Finsteres Glueck
© W-Film

Finsteres Glück

Finsteres Glueck
„Finsteres Glück“ // Deutschland-Release // Kino: 16. August 2018

Gemeinsam einen Ausflug machen, die Sonnenfinsternis anschauen, so war der Plan. Am Ende aber sind sie tot, die Eltern, die Kinder. Nur der achtjährige Yves (Noé Ricklin) hat den Autounfall schwer verletzt überlebt. Psychologin Eliane Hess (Eleni Haupt) wird damit beauftragt, sich um den Jungen zu kümmern und ihm zu helfen, sein Trauma zu überwinden. Doch das ist gar nicht so einfach, da er kaum über das sprechen möchte, was passiert ist. Erschwert wird die Situation durch einen erbitterten Sorgerechtsstreit zwischen der Tante und der Großmutter, die Yves beide gern zu sich nehmen würden. Doch wenn es nach dem ginge, er würde zu keinen von beiden gehen, sondern lieber bei Eliane bleiben. Dabei hat die privat selbst mehr als genug Sorgen.

Seine Familie kann man sich nicht aussuchen. Normalerweise. Aber bei Finsteres Glück ist ja fast nicht normal. Unglücklicherweise. Mit einer Sonnenfinsternis geht es hier los, einem überaus seltenen Ereignis am Himmel. Das steht natürlich für das Leben des kleinen Yves, das plötzlich von einer großen Tragödie überschattet wurde. Doch jede Finsternis hat einmal ein Ende, sei es eine astronomische oder eine biografische. Am Ende kommt die Sonne wieder, ganz bestimmt, das Leben hat schließlich ein Happy End verdient.

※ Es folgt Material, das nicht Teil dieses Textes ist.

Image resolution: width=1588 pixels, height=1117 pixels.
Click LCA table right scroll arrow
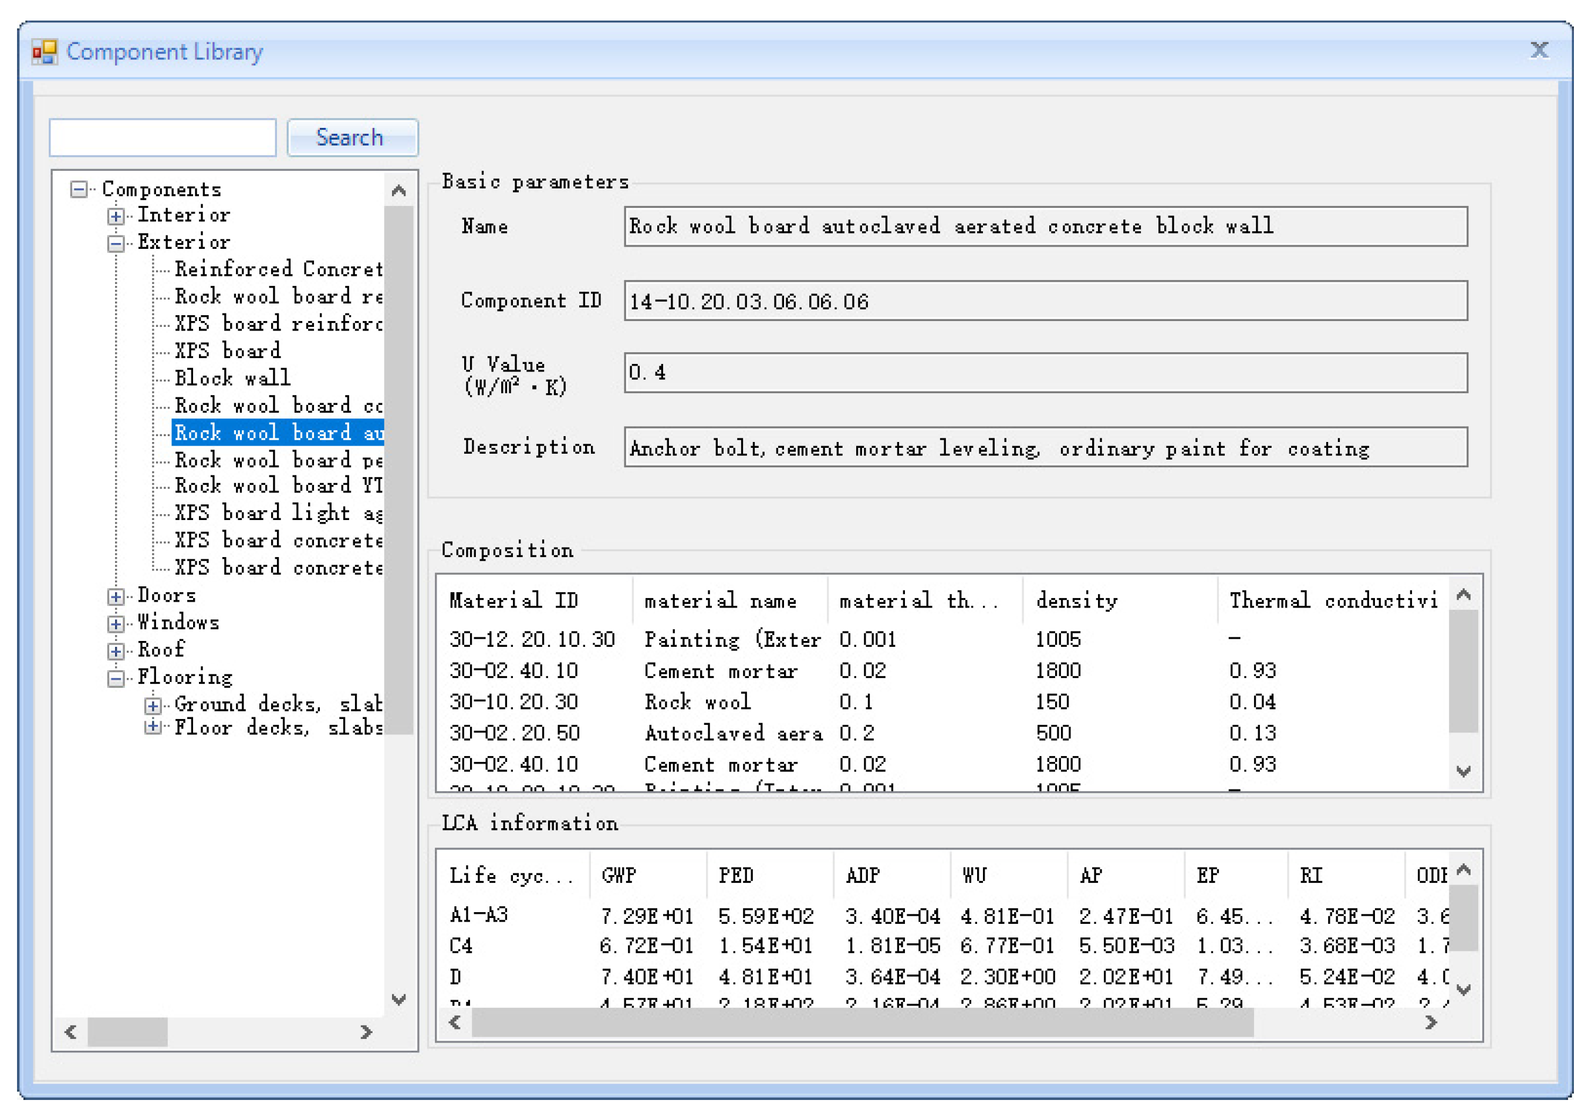click(x=1432, y=1022)
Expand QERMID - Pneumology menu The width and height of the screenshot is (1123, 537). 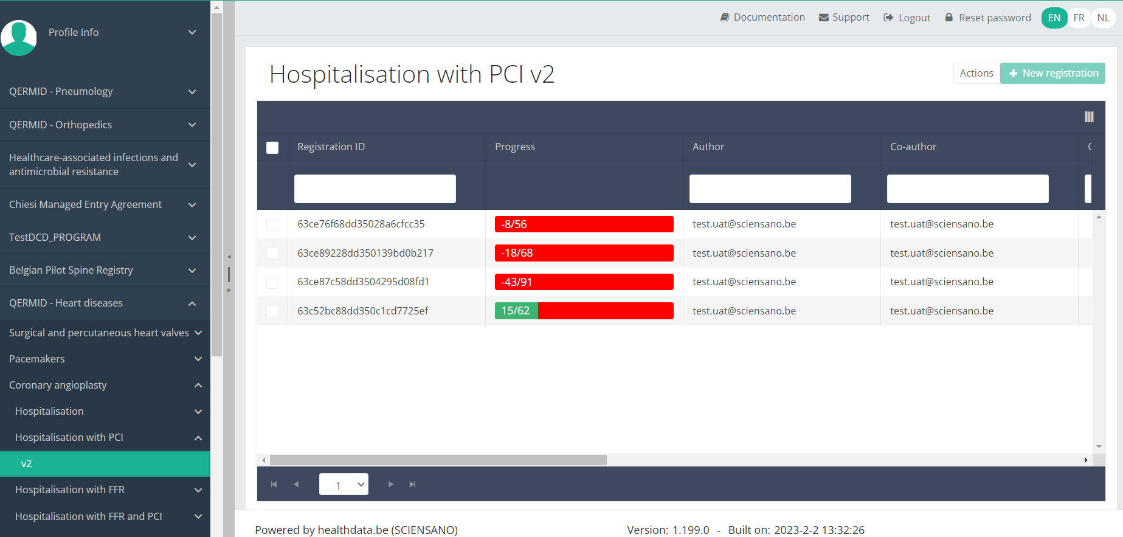(x=105, y=92)
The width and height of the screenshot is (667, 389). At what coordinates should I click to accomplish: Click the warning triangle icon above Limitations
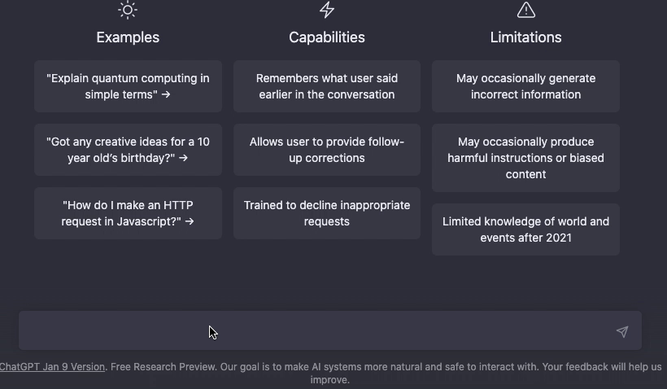click(525, 10)
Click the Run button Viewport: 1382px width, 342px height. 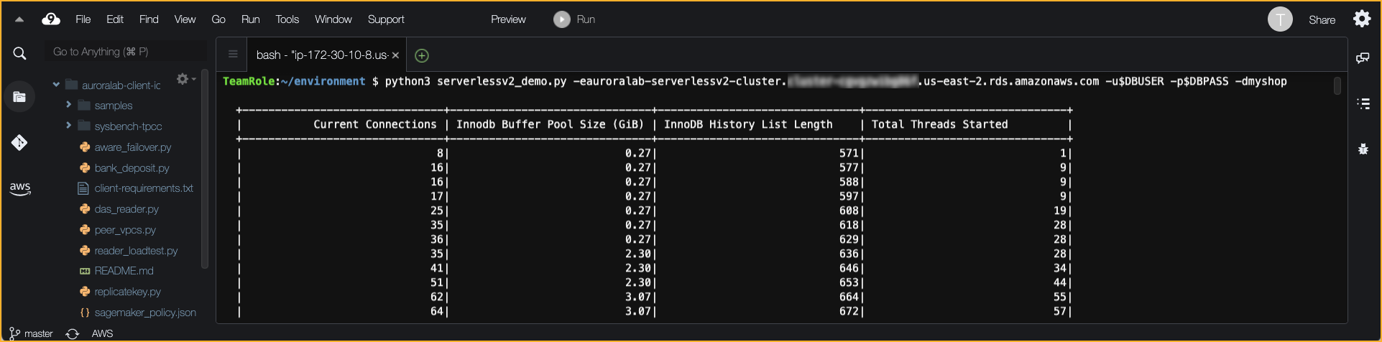(x=574, y=19)
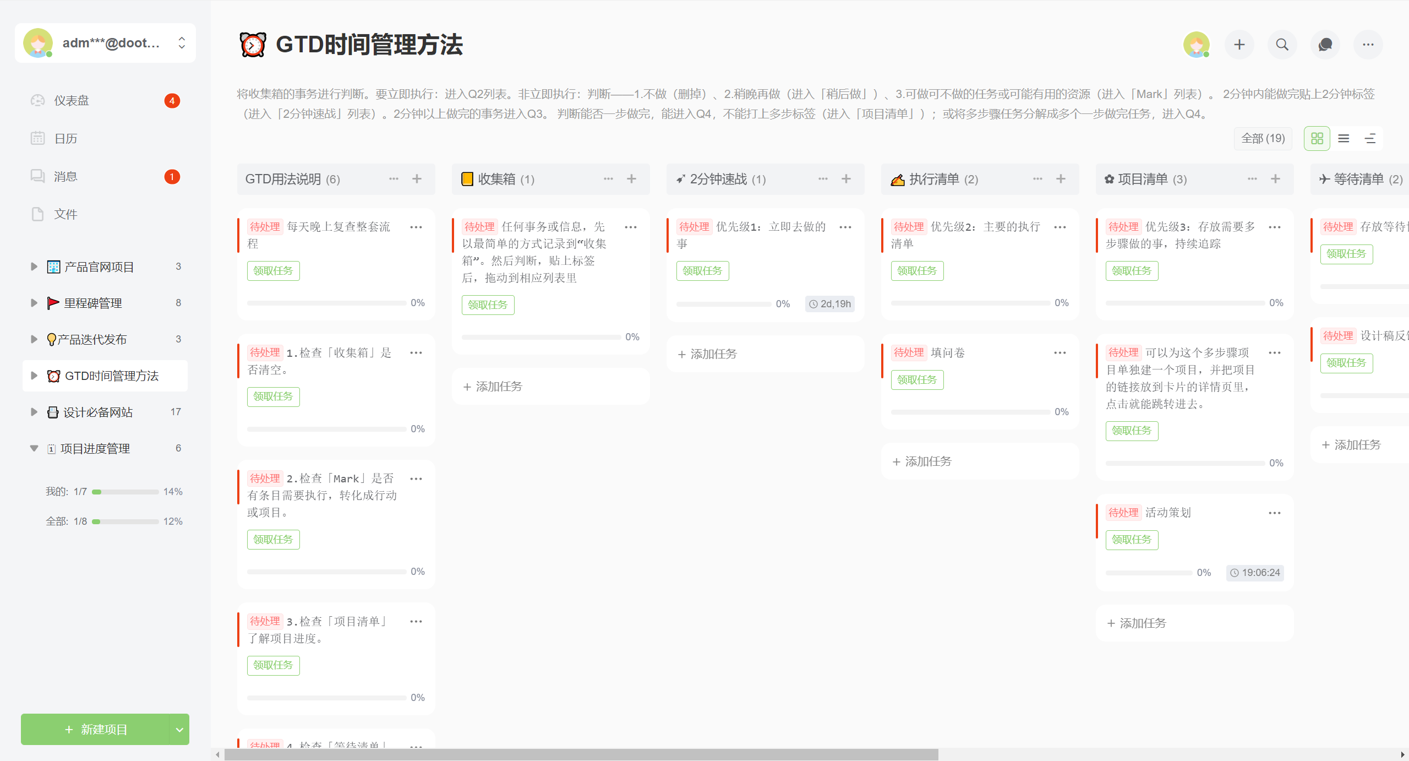The width and height of the screenshot is (1409, 761).
Task: Click the search magnifier icon in header
Action: click(x=1282, y=45)
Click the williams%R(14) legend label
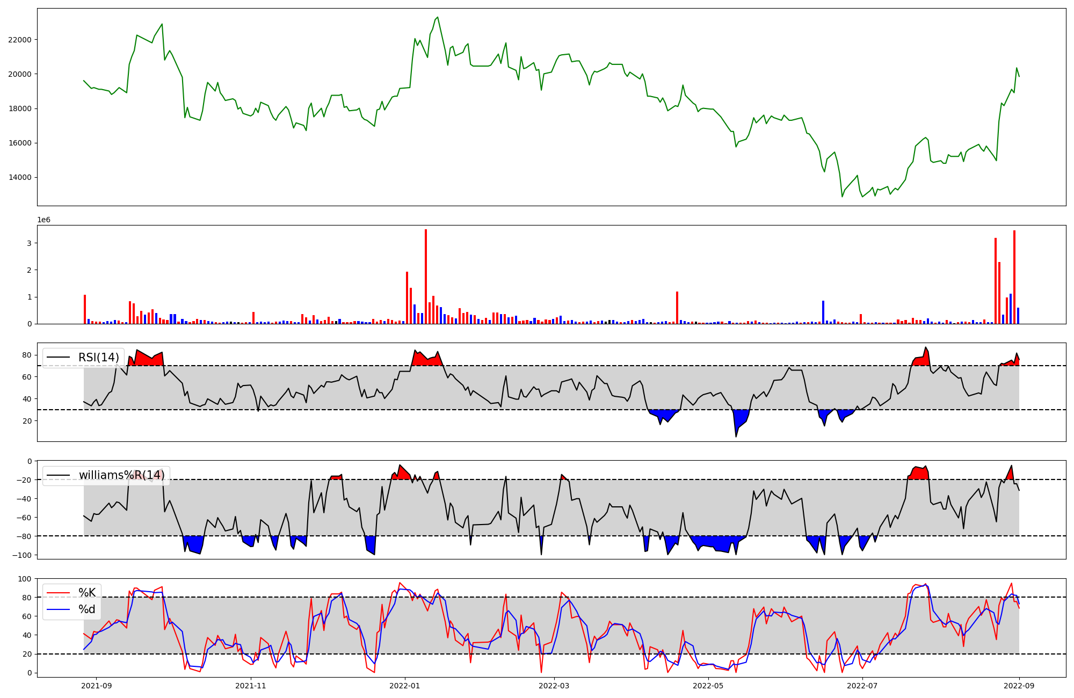The image size is (1074, 698). click(121, 475)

Die Finsternis des Alltags
Lukas Hartmann, der den zugrundeliegenden Roman von Finsteres Glück geschrieben hat, hat sich dafür die Psychologin ausgesucht. Die wird zur Ersatzmami, weil die echte ja weg ist und die sonstigen Anwärterinnen nicht wirklich toll sind. So wie sehr viele Leute in dem Film nicht wirklich toll sind. Schon bevor der Autounfall den Familienmitgliedern das Leben raubte, war die Familie kaputt. Ehebruch, häusliche Gewalt, Anzeichen von geistigen Störungen – je weiter der Film voranschreitet, umso größer wird die Finsternis, die sich dem Publikum offenbart.

So weit, so schlecht. Nur steht es um Eliane nicht viel besser. Kommunikation mit den Töchtern besteht in erster Linie aus Streitereien und Beschimpfungen. Sofern überhaupt kommuniziert wird. Denn auch das ist eines der hervorstechenden Merkmale von Finsteres Glück: Es will niemand reden, nicht mit anderen, nicht über sich selbst. Stattdessen wird lieber gleich draufgehauen. Da ist es egal, ob es nun um den Sorgerechtstreit geht oder die Konflikte im Haushalt Hess: Es wird beharrlich versucht, Sachen totzuschweigen, wodurch die Geschichten nur noch schlimmer werden, selbst kleine Details den Anfang des Weltuntergangs markieren.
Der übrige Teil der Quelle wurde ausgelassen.